Undoubtedly, many factors affect student achievement, and some of the more important factors are what teachers believe, know, and can do. However, teachers deal with a plethora of issues in their schools and classrooms over which they have no control. Limited English proficiency, special needs, poverty, drug and alcohol abuse, overcrowded classrooms, inadequate classroom supplies, outdated textbooks, and increased violence are some of the factors affecting teaching daily. With the national emphasis on improved instruction, it is critical to recognize the complexity and importance of quality teaching for high-performing schools; however, it is difficult to attract and retain well-qualified teachers in schools labeled as failing.
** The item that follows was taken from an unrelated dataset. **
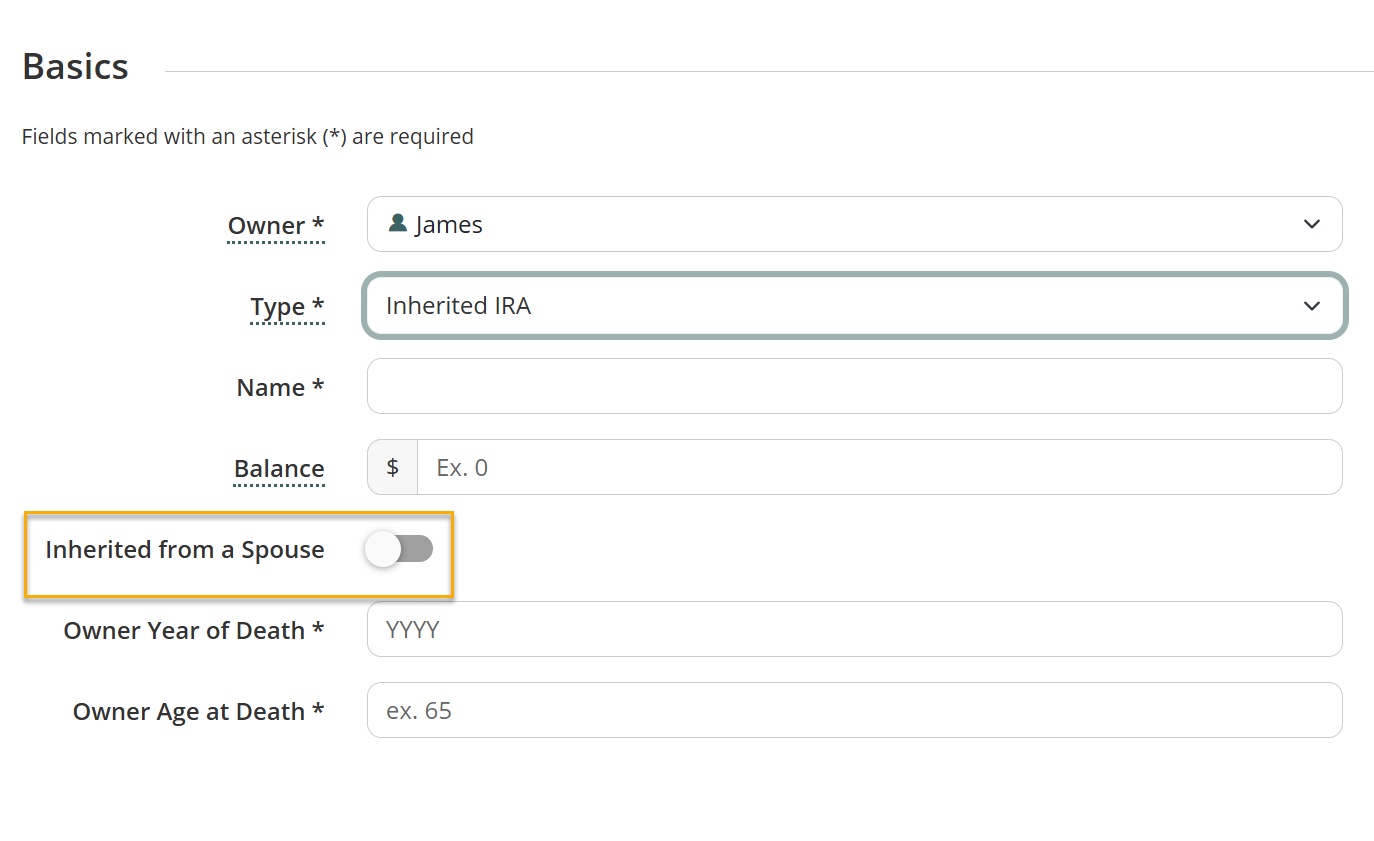This screenshot has width=1374, height=841.
Task: Click the Inherited from a Spouse label
Action: (185, 549)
NCLB has had a significant impact on teaching practices in many schools, as teachers are often required to teach to the test to avoid sanctions. Some believe that this has resulted in a narrowing of the curriculum and effective teaching practices, thus altering the school experience for students and teachers alike.

Bibliography:

  1. Altenbaugh, R. J. (1999). Historical dictionary of American education. Westport, CT: Greenwood.
  2. Mondale, S. (Ed.). (2001). School: The story of American public education. Boston: Beacon Press.
  3. Parkerson, D. H., & Parkerson, J. (2001). Transitions in American education: A social history of teaching. New York: RoutledgeFalmer.
  4. Pulliam, J. D., & Van Patten, J. J. (2007). History of education in America (9th ed.). Upper Saddle River, NJ: Prentice Hall.
  5. Sharpes, D. K. (2001). Advanced educational foundations for teachers: The history, philosophy, and culture of schooling. New York: RoutledgeFalmer.
  6. Tehie, J. B. (2006). Historical foundations of education: Bridges from the ancient world to the present. Upper Saddle River, NJ: Prentice Hall.
  7. Unger, H. G. (2001). Encyclopedia of American education (2nd ed.). New York: Facts on File.
  8. Webb, L. D. (2006). The history of American education: A great American experiment. Upper Saddle River, NJ: Prentice Hall.